Five Minutes With: Equestrian exposition organizer Sandy Termotto

April 29, 2011 

Sandy Termotto prepares to sally forth on a fox hunt in November 2006 at Airy Hall Plantation.

FILE/THE ISLAND PACKET

  • The Hilton Head/Savannah Equestrian Exposition starts at 11 a.m. Sunday at Rose Hill Plantation in Bluffton. The polo match starts at 2:30 p.m. General admission is $15. Admission is free for children younger than 12 and active duty military personnel. Details: www.equiexpo.org,
    843-705-9551

Sandy Termotto has been a horse enthusiast for most of his life. He rode when he was a child in New York. Upon moving to Hilton Head Island in 1973, he took up polo and helped form a club that played regularly. He's now president of Equus Ventures, the presenting committee of the annual Hilton Head/Savannah Equestrian Exposition, to be held Sunday afternoon at Rose Hill Plantation in Bluffton.

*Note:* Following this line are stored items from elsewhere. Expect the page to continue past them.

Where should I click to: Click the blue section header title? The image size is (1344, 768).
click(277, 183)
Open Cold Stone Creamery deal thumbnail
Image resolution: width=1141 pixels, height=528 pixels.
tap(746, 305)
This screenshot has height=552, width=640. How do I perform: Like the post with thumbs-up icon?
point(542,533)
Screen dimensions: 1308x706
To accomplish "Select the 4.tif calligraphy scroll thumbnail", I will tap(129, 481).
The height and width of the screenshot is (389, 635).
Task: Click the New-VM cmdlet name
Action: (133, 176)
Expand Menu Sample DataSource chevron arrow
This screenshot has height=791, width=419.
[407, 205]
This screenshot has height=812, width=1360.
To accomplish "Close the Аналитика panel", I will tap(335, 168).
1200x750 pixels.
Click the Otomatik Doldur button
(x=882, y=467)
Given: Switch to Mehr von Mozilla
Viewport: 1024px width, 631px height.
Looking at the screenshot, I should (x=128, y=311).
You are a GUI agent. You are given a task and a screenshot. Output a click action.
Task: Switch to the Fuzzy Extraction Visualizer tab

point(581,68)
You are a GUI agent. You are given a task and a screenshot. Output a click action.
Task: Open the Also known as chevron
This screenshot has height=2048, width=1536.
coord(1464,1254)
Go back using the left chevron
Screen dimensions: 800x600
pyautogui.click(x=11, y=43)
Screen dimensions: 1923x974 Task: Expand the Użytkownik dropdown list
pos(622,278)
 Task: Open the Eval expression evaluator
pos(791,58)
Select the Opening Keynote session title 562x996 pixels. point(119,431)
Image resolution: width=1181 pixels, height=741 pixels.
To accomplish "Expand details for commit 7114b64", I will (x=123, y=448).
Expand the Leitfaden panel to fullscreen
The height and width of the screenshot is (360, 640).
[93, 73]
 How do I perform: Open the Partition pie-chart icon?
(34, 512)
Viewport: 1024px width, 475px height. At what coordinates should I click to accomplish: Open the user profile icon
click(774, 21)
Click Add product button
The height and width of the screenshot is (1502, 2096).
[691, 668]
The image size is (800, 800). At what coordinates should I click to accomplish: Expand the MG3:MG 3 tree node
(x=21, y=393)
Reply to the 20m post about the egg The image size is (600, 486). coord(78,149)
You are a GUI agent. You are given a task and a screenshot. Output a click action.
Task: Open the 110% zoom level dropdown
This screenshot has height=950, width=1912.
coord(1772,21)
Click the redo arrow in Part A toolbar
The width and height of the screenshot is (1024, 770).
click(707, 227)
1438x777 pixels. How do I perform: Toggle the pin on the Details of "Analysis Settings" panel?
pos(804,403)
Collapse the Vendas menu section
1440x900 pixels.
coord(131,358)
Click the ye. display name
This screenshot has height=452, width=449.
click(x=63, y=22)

The event brings together horse lovers like Termotto for a polo match and a variety of other activities. The expos have raised about $175,000 throughout the years for local charities.

Termotto, a dentist by trade, explains how a horse can be more than just a horse.

Question. This is the seventh year for the equestrian expo. What's new this year?

Answer. We have a lot of equine artists that will be exhibiting in the art tent. They're coming from all over, from Charleston to Montana. We have a life-sized bronzed sculpture of a mare and a foal by the artist Joseph Adams. It's about 7 feet tall. We've done something like this before but not to this extent.

We have William Dunn coming who's an internationally recognized trainer. He's flying in a champion Irish sporting horse. It came in a week ago. It's a beautiful animal. Typically, a high jumper can jump four feet. This horse can jump six feet.

Of course the main event of the day is the polo match. We'll have our polo teams coming from Charleston and Aiken.

Q. Do you find a healthy interest for polo in the area?

A. People don't realize that there are about $39 billion spent on equine activities in the United States. In the state of South Carolina, there are more than 2 million horses. Aiken, Camden -- those places in particular have a high interest in polo and horses.

Over the years, horses have been the most important animal ever to be domesticated. They've been with man through war, farming, pleasure, exploration.

Q. Do you still play polo?

A. I played polo for 28 years. I retired. Now I just put on matches for charity. I still fox hunt and ride for pleasure. I've been around horses for 50 years. I live at Rose Hill and have several horses. In the summer we'll take the horses up to the mountains.

Q. When did you start playing locally?

A. We started polo in the area in 1974 with the Hilton Head Polo Club. In '82, we started playing at Rose Hill. Rose Hill is really the only polo facility between Charleston and Aiken and Central Florida.